Magnificent City is a full American studio album by American rapper Aceyalone, accompanied by American hip hop producer RJD2. It was released on Decon and Project Blowed in 2006. It peaked at number 39 on the Billboard Heatseekers Albums chart, as well as number 43 on the Independent Albums chart.

RJD2 released a compilation of instrumental versions of songs from the album in 2006, entitled Magnificent City Instrumentals. The track "A Beautiful Mine" was adapted as the opening theme of the AMC television series Mad Men.

Critical reception

At Metacritic, which assigns a weighted average score out of 100 to reviews from mainstream critics, the album received an average score of 81, based on 10 reviews, indicating "universal acclaim".
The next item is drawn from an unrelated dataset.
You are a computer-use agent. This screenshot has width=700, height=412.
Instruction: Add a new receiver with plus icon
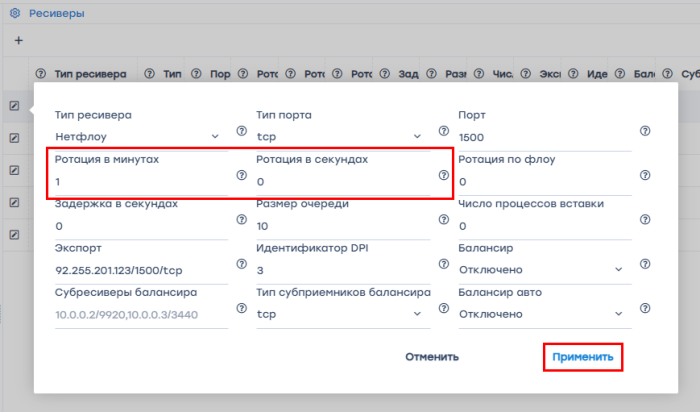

John Bush of AllMusic gave the album 4.5 stars out of 5, saying: "Ten years after West Coast rap began to slow down, Rjd2 shows he can interpret it for the 21st century, with huge hooks that draw listeners in, but clever productions that allow for all of Aceyalone's talents to shine through." Nathan Rabin of The A.V. Club gave the album a grade of A−, saying: "Aceyalone hasn't felt this vital in ages, and RJD2's creative winning streak continues unabated."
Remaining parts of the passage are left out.